Andromeda Stories is the followup manga to Takemiya Keiko’s To Terra… The setup invokes memories of Star Wars. We’re reading about events that occurred 2.2 million years ago in the distant galaxy of Andromeda. The setting is a mix of traditional fantasy and high tech sci-fi. There’s dragons and robots, magic and guns. Unfortunately, this mix just comes off as seeming really, really cheesy.
The basic storyline is that some evil civilization has infiltrated the peaceful inhabitants of Cosmoralia. We slowly realize along with the inhabitants that their political figures are being manipulated by evil robot spiders from outer space! Cosmoralia’s only hope lies with an unnamed swordswoman who has fought the enemy before, and the newborn prince Jimsa, who happens to be just a toddler at the end of this volume. I’d say Cosmoralia’s F’ed!

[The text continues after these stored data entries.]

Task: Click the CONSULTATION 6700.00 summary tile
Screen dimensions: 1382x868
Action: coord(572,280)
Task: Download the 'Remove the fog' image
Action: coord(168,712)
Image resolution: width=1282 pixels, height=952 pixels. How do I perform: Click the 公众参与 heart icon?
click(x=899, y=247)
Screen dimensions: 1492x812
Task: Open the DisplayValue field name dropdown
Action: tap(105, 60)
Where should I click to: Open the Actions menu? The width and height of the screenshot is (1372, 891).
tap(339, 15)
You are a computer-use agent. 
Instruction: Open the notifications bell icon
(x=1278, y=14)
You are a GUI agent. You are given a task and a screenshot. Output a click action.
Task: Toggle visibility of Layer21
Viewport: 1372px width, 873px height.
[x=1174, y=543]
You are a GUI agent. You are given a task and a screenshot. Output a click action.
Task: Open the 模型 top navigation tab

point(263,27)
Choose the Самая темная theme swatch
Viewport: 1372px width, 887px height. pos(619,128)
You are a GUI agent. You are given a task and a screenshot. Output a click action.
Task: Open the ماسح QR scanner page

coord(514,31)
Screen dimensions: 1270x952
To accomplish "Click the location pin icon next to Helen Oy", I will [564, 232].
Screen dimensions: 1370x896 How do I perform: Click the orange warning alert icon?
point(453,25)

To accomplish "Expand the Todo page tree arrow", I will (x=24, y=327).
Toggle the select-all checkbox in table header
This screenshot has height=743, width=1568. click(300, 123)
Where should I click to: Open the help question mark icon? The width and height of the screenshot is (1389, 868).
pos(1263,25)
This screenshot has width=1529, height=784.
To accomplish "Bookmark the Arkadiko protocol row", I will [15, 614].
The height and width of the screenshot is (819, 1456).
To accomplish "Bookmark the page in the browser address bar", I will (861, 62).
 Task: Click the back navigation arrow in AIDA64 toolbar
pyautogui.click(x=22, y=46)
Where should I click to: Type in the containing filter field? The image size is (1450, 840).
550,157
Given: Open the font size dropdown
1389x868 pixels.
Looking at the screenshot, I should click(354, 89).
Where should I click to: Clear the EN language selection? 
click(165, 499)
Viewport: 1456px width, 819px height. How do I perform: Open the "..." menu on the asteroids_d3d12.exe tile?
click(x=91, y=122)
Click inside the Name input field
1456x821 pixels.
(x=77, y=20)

To be honest, I couldn’t really get into this manga. Maybe it’s the whole dragons + robots thing messing with my mind. At the end of the volume (around 200 pages) I felt as though the story had only finished being introduced. But this is only a three volume story, so we’re 1/3 in and not much has really happened. While the idea of people with swords totally getting pwned by robots and lasers plays to the 12 year-old in me, I’m not sure how the whole thing will play out on paper. Luckily, I have the two remaining volumes, so I’ll just check those out and see for myself.
To sum it up, this first volume is very, very slow. The story seems a bit cliche (maybe it wasn’t when it was first published, but if so, it hasn’t aged all that well). At least the art is good. There’s no difficulty in interpreting the story from the art, if only the story was a bit more interesting… Hopefully things will pick up in Volume 2.